Task requirements:
Could you set down the records below exactly as they are, with no pictures?
.....
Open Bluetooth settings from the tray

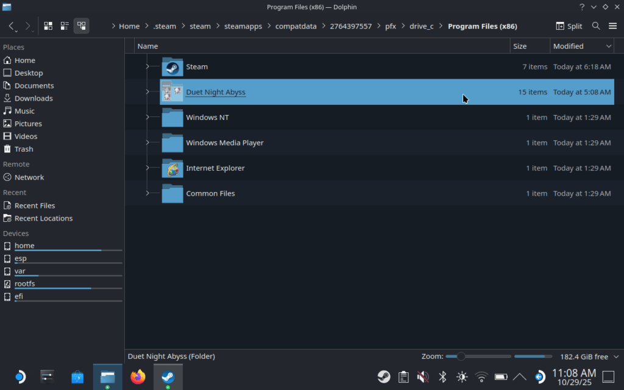(442, 377)
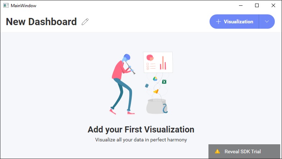Click the warning triangle icon
282x159 pixels.
(217, 151)

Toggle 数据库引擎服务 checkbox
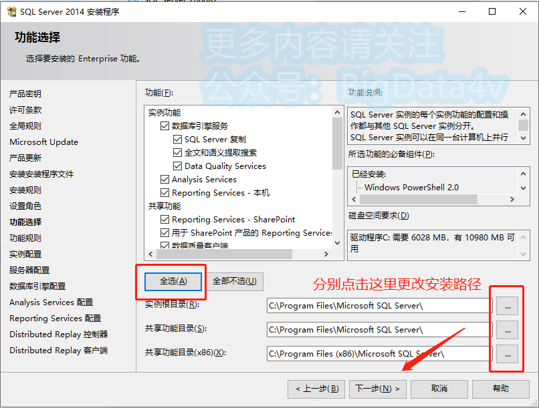tap(165, 126)
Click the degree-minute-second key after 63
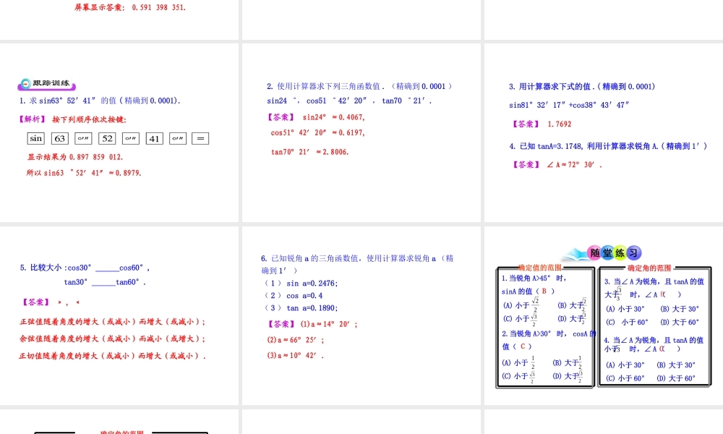 coord(83,138)
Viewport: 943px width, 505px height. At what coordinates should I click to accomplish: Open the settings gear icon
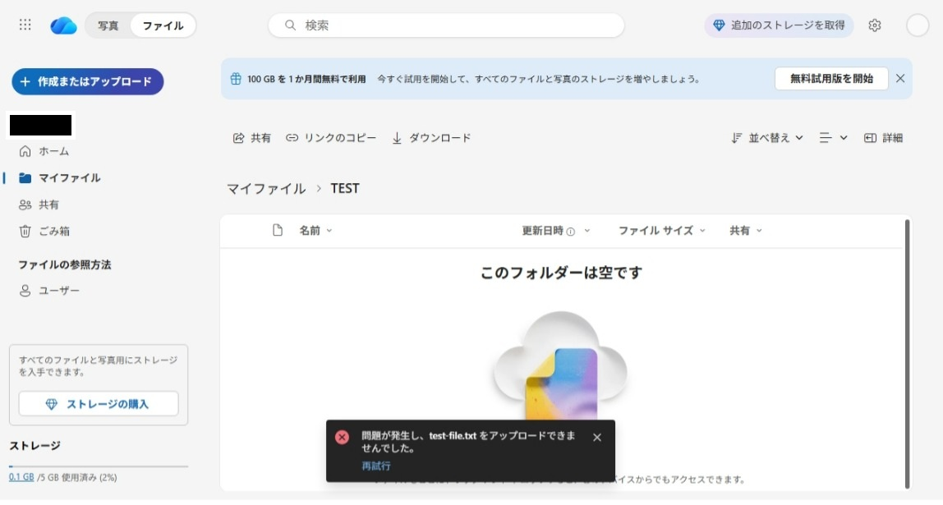pos(875,25)
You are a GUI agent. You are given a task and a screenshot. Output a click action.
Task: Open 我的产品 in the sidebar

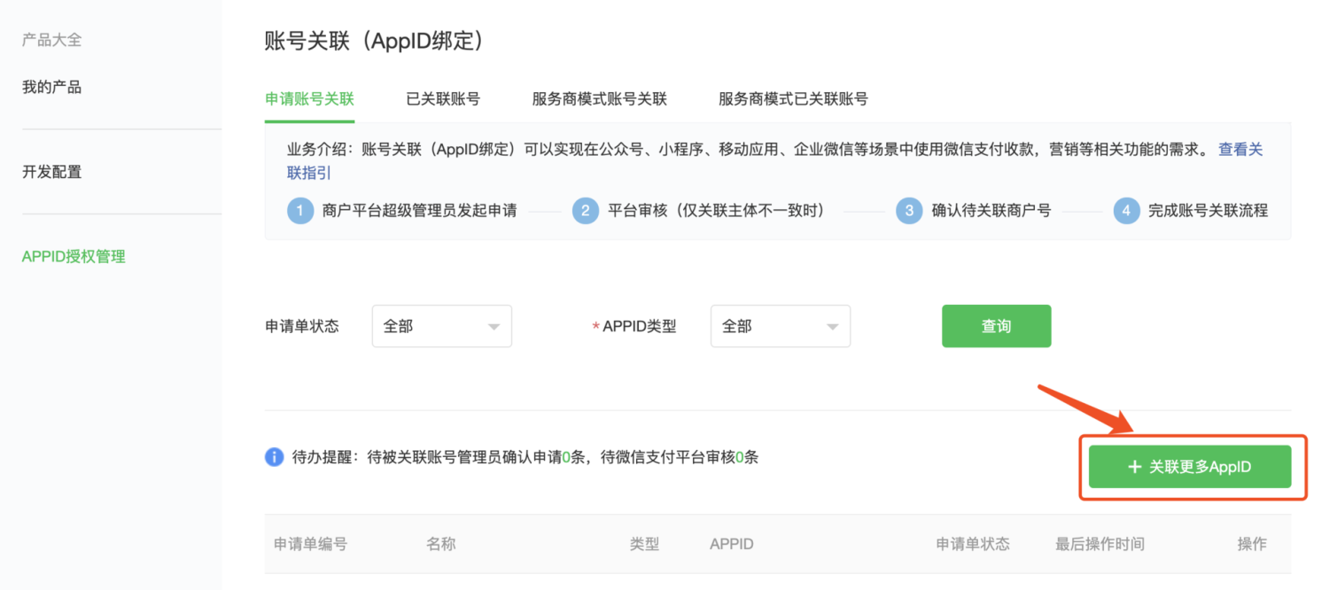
.....
Completed task:
Open Bluetooth settings from the tray

(442, 377)
Click the warning triangle icon
282x159 pixels.
(217, 151)

Toggle 数据库引擎服务 checkbox
tap(165, 126)
Click the degree-minute-second key after 63
 coord(83,138)
Viewport: 943px width, 505px height. At what coordinates should I click to accomplish: Open the settings gear icon
pos(875,25)
You are a GUI agent. You are given a task and a screenshot. Output a click action.
Task: Open 我的产品 in the sidebar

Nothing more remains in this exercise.